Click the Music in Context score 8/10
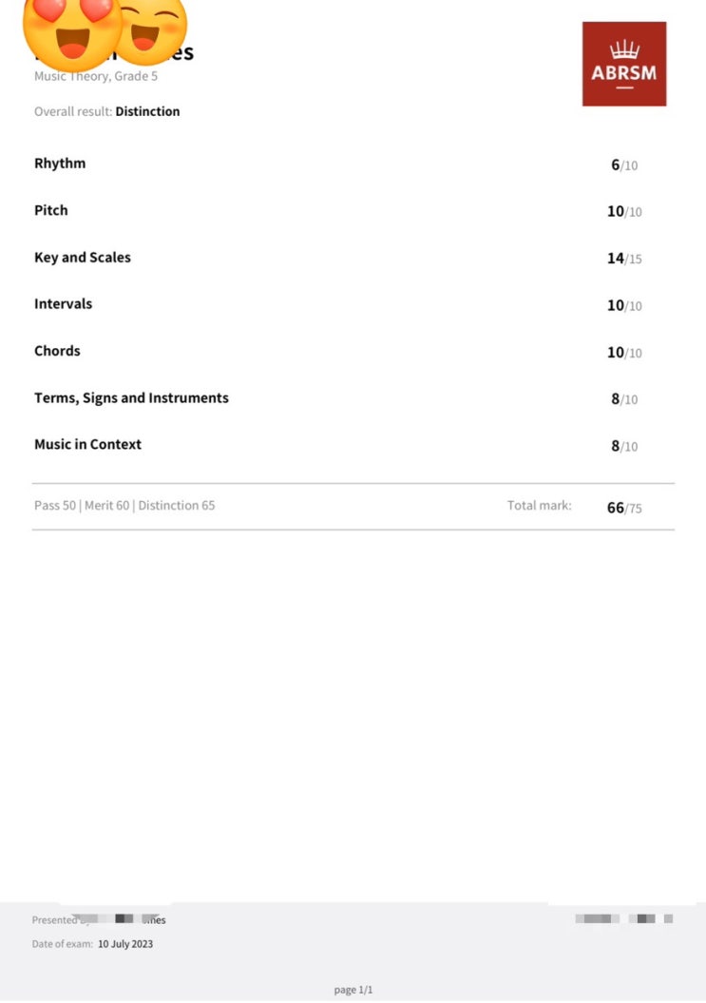The height and width of the screenshot is (1003, 706). click(x=624, y=447)
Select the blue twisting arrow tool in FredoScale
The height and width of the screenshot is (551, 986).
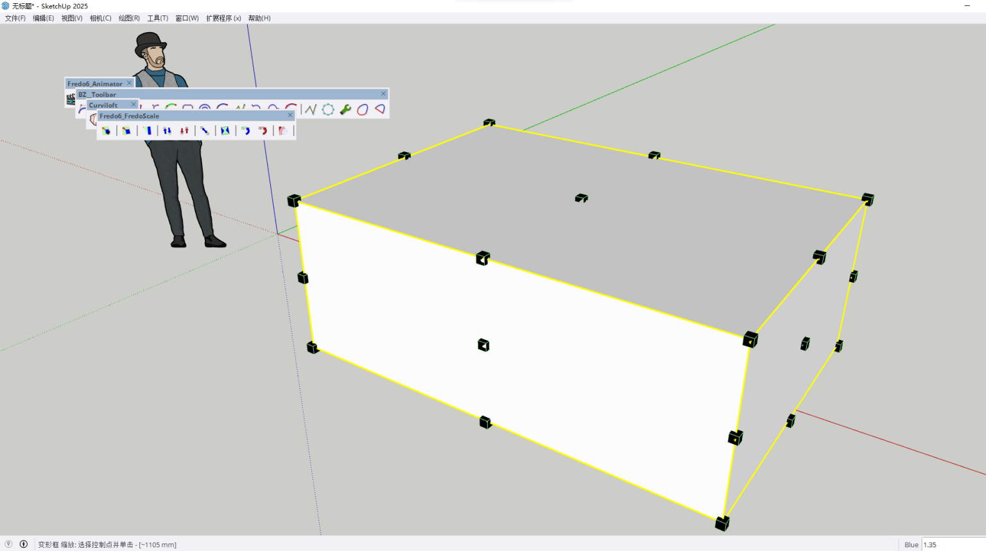[247, 130]
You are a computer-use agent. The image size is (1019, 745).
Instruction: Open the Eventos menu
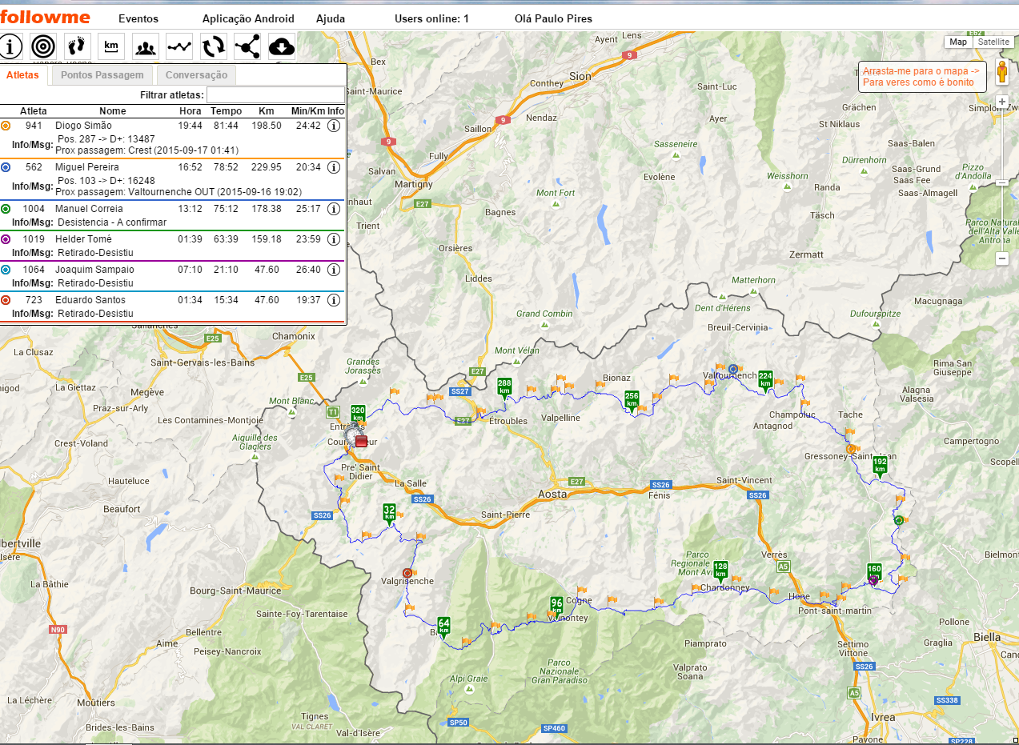point(138,18)
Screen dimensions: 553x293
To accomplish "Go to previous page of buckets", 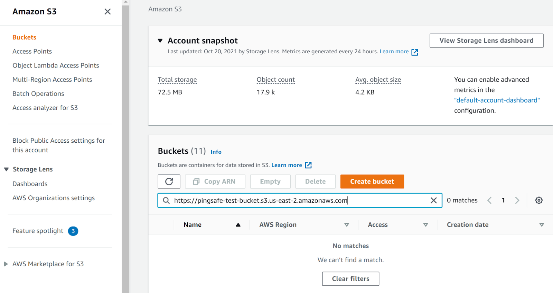I will [489, 201].
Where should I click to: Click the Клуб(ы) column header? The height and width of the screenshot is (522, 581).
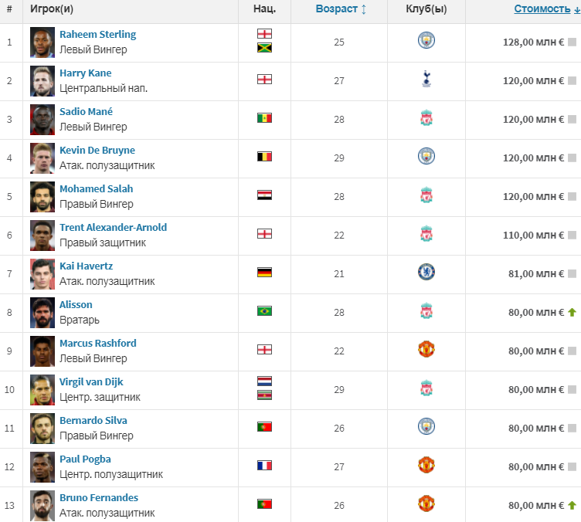[426, 9]
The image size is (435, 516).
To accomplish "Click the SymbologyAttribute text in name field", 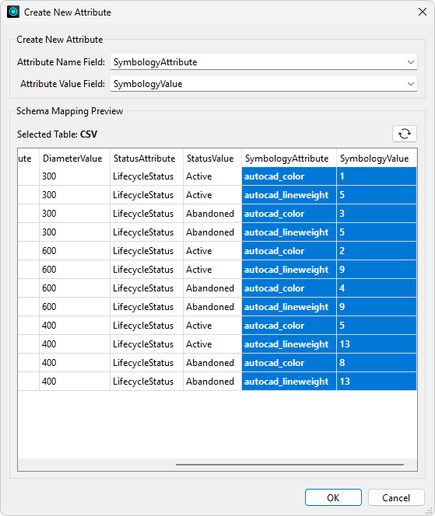I will (x=155, y=62).
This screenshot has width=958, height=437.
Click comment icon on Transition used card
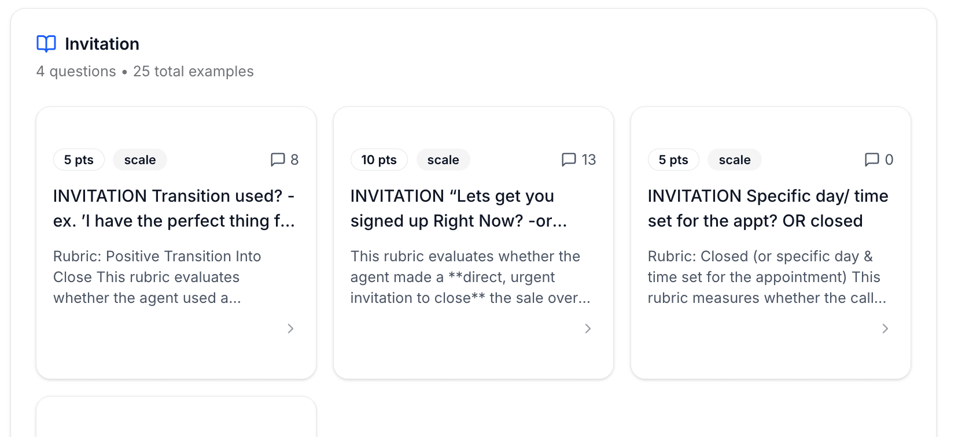coord(278,160)
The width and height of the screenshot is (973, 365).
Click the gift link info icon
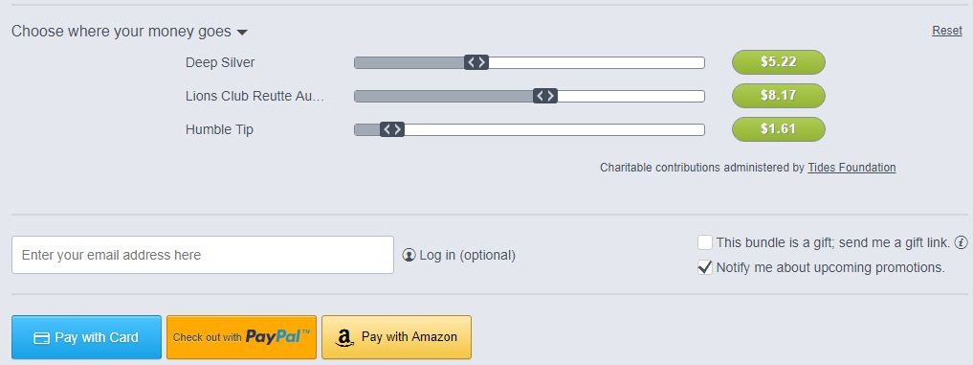961,242
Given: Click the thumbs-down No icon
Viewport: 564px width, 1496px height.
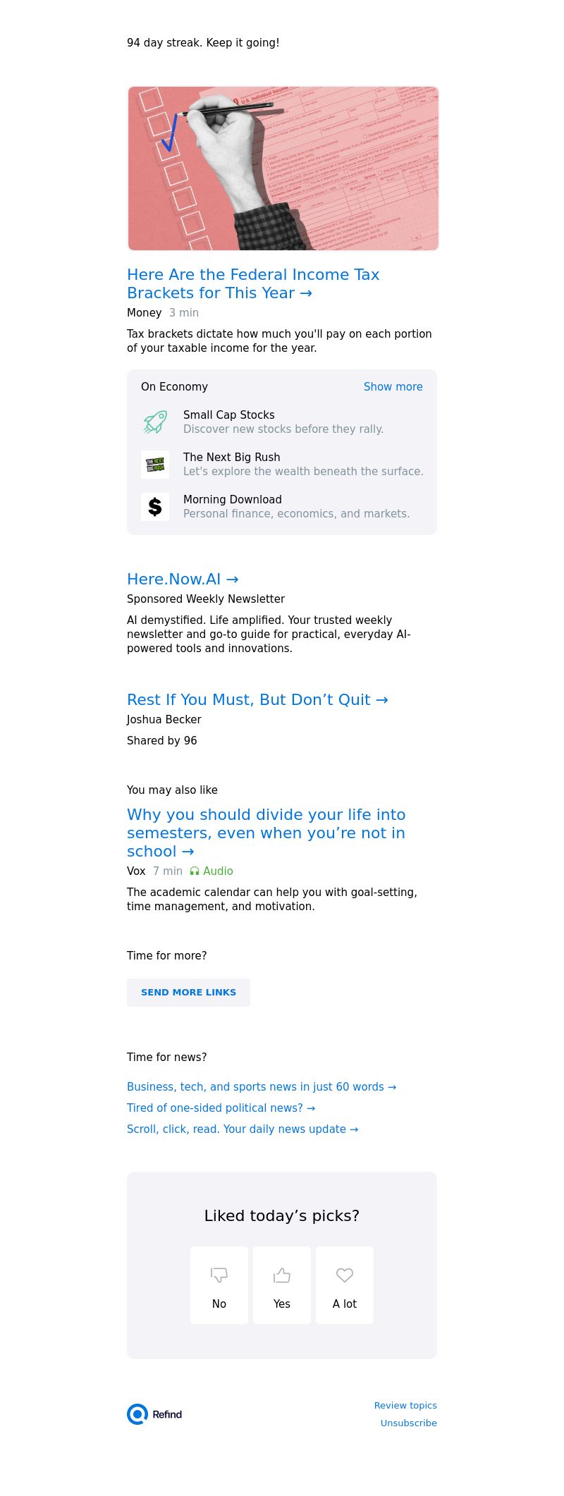Looking at the screenshot, I should 219,1275.
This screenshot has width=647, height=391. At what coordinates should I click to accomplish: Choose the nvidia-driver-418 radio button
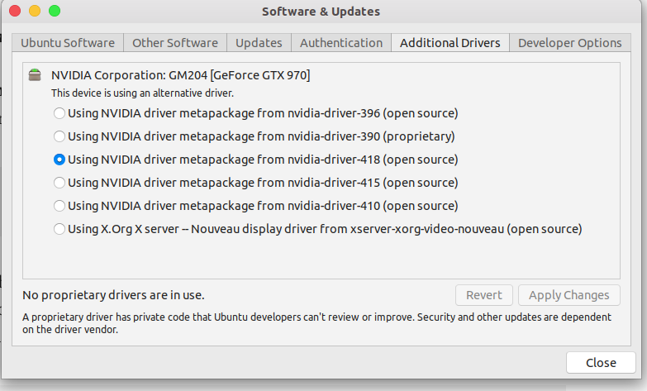(x=59, y=159)
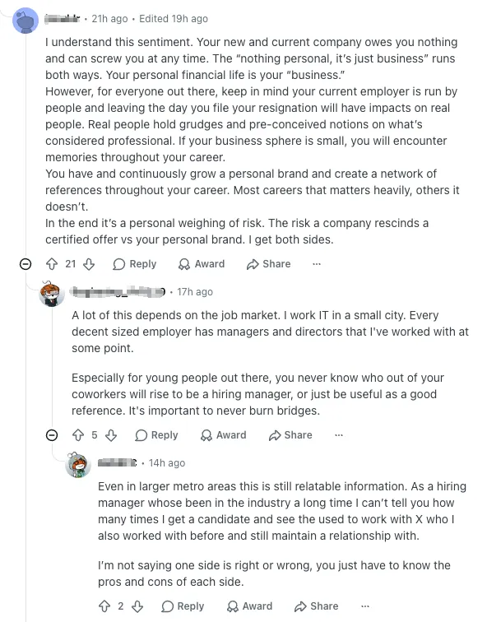Downvote the comment with 21 votes
The image size is (487, 622).
click(89, 264)
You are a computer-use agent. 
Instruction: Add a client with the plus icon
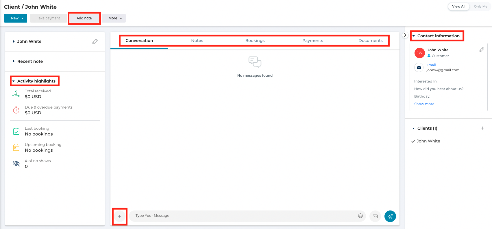482,128
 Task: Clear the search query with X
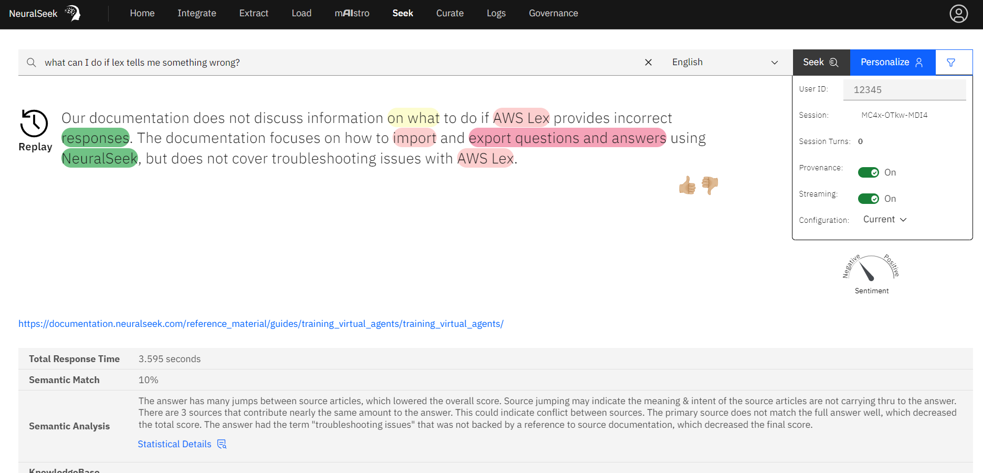point(648,62)
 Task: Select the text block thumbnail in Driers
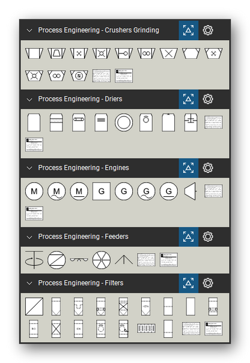pos(213,122)
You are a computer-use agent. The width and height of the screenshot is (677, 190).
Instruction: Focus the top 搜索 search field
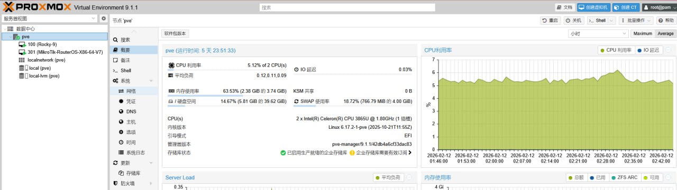(347, 7)
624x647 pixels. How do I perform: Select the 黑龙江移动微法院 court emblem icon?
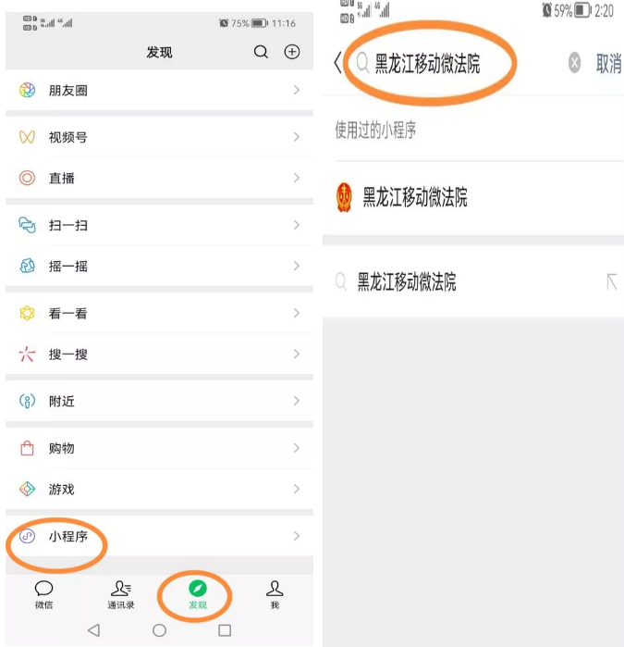tap(344, 197)

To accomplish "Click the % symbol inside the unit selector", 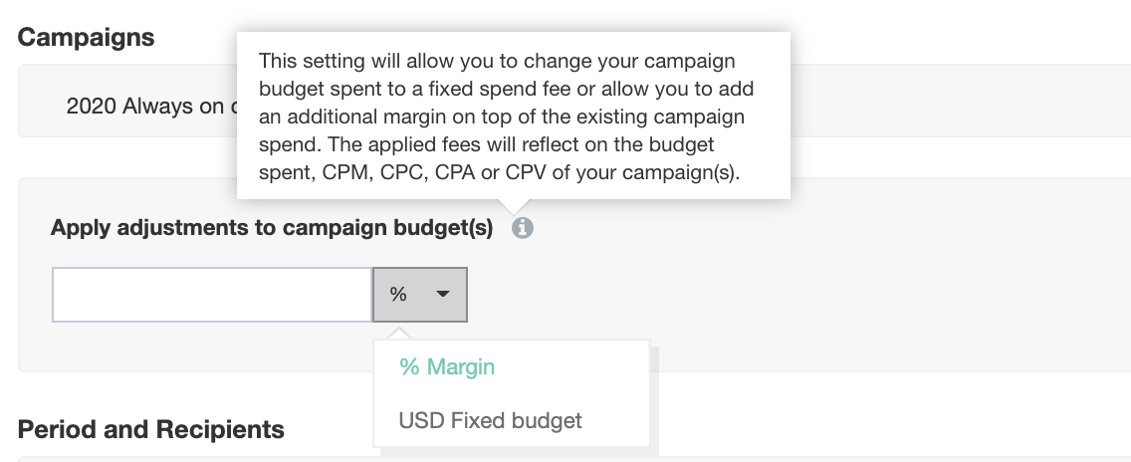I will click(x=398, y=294).
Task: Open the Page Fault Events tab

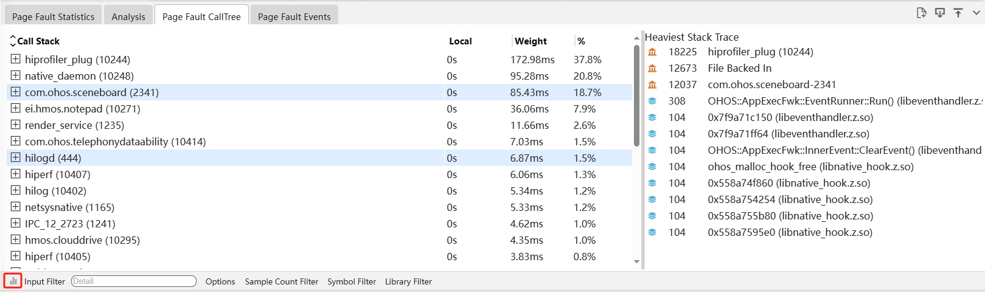Action: (x=294, y=17)
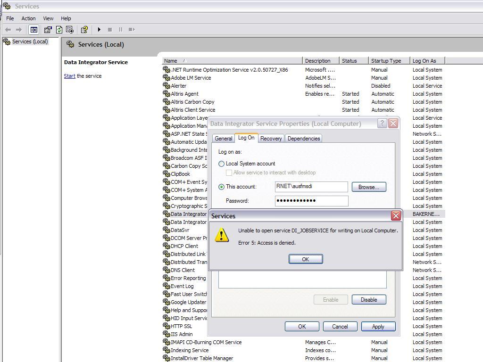Screen dimensions: 483x362
Task: Open the Action menu
Action: click(28, 18)
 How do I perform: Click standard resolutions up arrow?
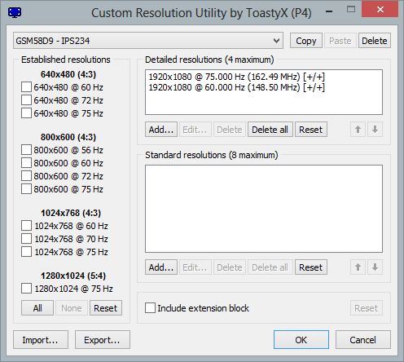point(358,267)
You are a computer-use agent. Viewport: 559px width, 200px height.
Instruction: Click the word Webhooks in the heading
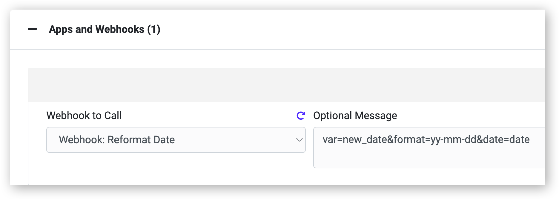[120, 29]
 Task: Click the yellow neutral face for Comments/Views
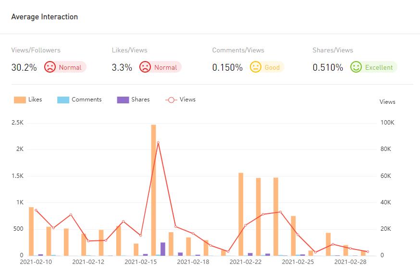pos(255,67)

============

Return every line of the entries above that the string "agent" appears in.

◆ **Written response**
You are a computer-use agent. The image size is (1019, 745).
You are a computer-use agent. 
You are a computer-use agent. The width and height of the screenshot is (677, 190).
You are a computer-use agent. Viewport: 559px width, 200px height.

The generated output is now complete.